● Extract provided:
# Uk dog show in October/November



## Diablesse (Jul 17, 2012)

Hello
I'm planning to come to England to show my whippet in end of October or beginning of November 
Any suggestion where I should go ?


----------



## Dober (Jan 2, 2012)

Hey, welcome to the forum.

Where are you going to be in England, or are you willing to travel anywhere?

You can find lots if schedules and entry forms on highampress.co.uk and fossedata.co.uk


----------



## Diablesse (Jul 17, 2012)

I will show only in England ,one week end , I heard that every show has a bug whippet entry?


----------



## Dober (Jan 2, 2012)

Whippets normally have large entries yes, especially at champ shows. Checkout higham press for the champ shows with whippet classes


----------



## Chloef (Feb 23, 2011)

The Midland Counties Champ Show 25-28 October in Stafford think the Whippets are on the Sunday the schedule is on Fossedata http://fossedata.co.uk/downloads/pdf/MCOU_OCT_12_Schedule.pdf

not my breed so dont know what the entry would be like


----------



## Diablesse (Jul 17, 2012)

Hello
thank you


----------



## Freyja (Jun 28, 2008)

I show whippets and yes if you are planning on coming for a champ show the entries are every big usually well over 200 in total.

● Job:
Reproduce the passage of the forum thread on UK dog shows starting at "# Uk dog show" and ending at "should go ?", substituting "Scotland" for "England" wherever it occurs.

● Collected material:
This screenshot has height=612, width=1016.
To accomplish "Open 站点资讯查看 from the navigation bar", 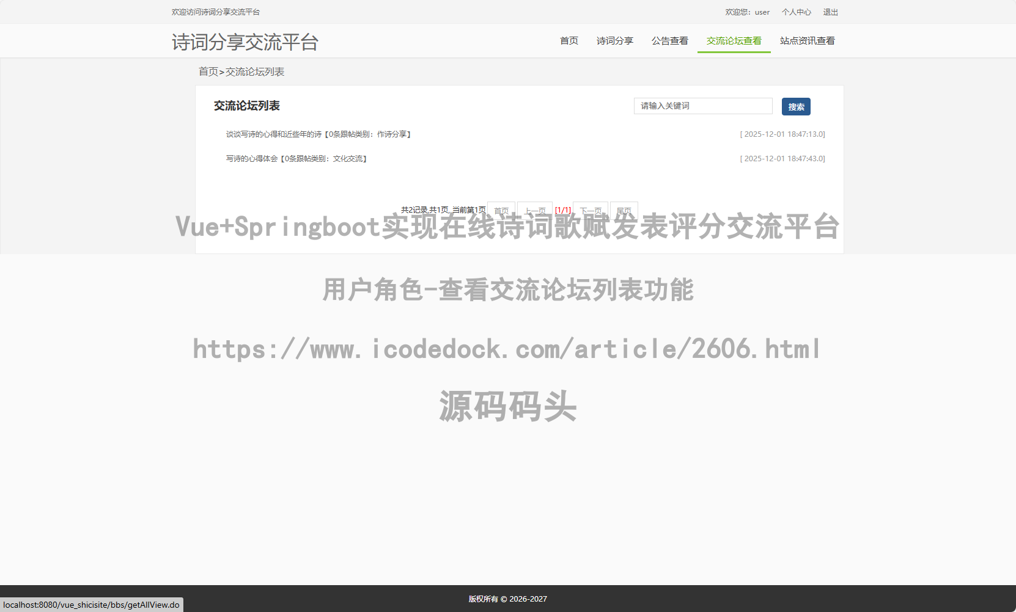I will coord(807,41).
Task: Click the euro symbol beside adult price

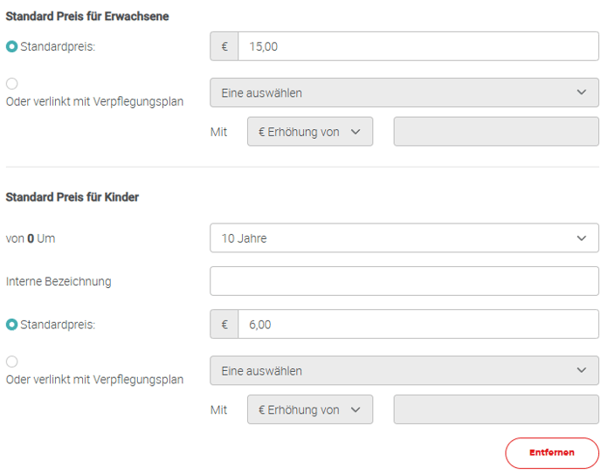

● Final result:
# Uk dog show in October/November



## Diablesse (Jul 17, 2012)

Hello
I'm planning to come to Scotland to show my whippet in end of October or beginning of November 
Any suggestion where I should go ?